You know, for a long time I claimed that going to sleep was a perfect way of “hitting the reset button“. That is to say, no matter how stressed or depressed or awful you were feeling, if you went to sleep you’d wake up feeling better (at least for a little while). For those few minutes before you opened your eyes and got up, you’d be feeling neutral and have the capacity to choose to be happy rather than being stuck in your cycle of unhappiness.
I rescind that belief. The past two weeks or so I’ve woken up feeling anxious even before my eyes have opened. Almost every morning I have felt a surge of mild panic wash over me as I consider going to work. And every morning I have made myself get up and have taken pleasure in little things. I will smile at the thought of having delicious cereal for breakfast. I will be comforted by the thought of hot coffee or tea while I write lines. I will feel a flush of joy at the thought of feeding Lyota the floating pellets he once rejected and watching him attack them ferociously and chewing them audibly. I will grin at the thought of having Hamish and Andy for companions on the drive to work (I downloaded their app and bought a year’s subscription so that I have unlimited access to every podcast they’ve ever uploaded. I’ve been working my way from 2007 to the present, because pre-2007 was a bit rubbish). And slowly, bit by bit, I let go of my anxiety and choose to appreciate the little things in the day.

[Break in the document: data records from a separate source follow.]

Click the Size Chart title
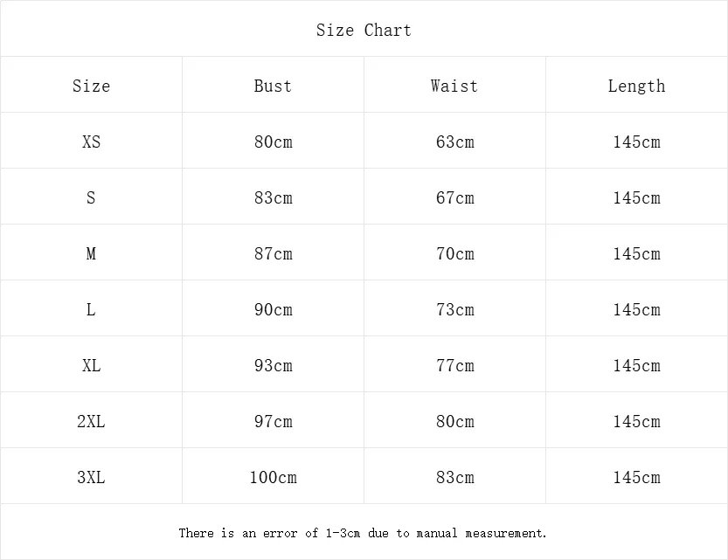Viewport: 728px width, 560px height. click(364, 31)
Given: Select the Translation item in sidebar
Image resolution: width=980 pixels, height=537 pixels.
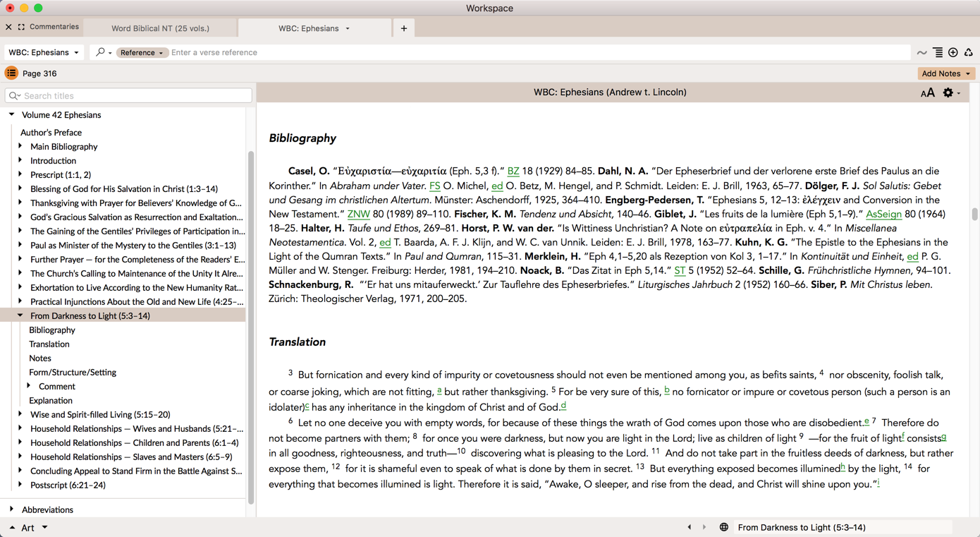Looking at the screenshot, I should pos(49,344).
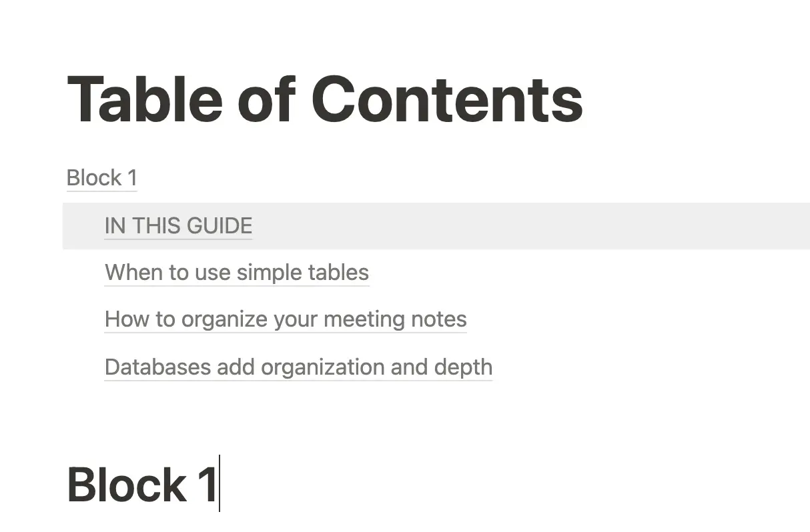Click the large "Block 1" heading
Viewport: 810px width, 532px height.
(142, 485)
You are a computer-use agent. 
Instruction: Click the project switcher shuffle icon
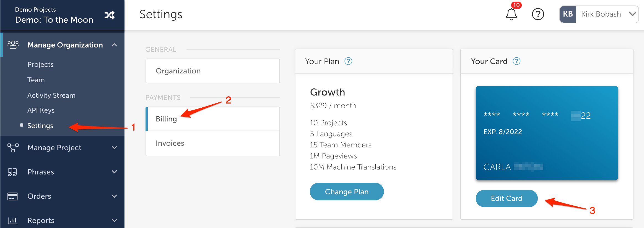110,15
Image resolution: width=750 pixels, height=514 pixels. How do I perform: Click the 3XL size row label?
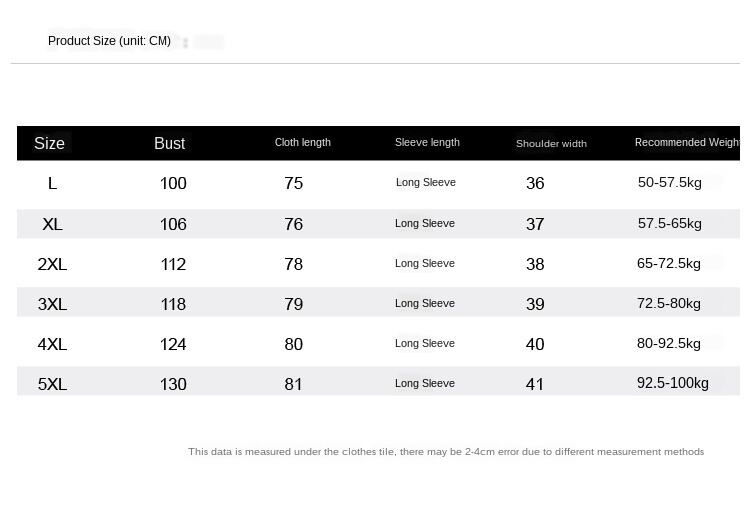tap(52, 304)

It’s not easy. It’s so convenient, even tempting, to just curl up into a big ball and give up on the day. But we make choices at every moment to either enjoy what we have, or to not enjoy what we don’t have, you know? I’ve also started saying “I create my day” when I wake up, and in saying so, it gives me a very distinct choice: I can choose to do be happy, or I can choose not to be. And that’s a very empowering, and terrifying realisation to come to.
Peace and joy everyone, and all those good things.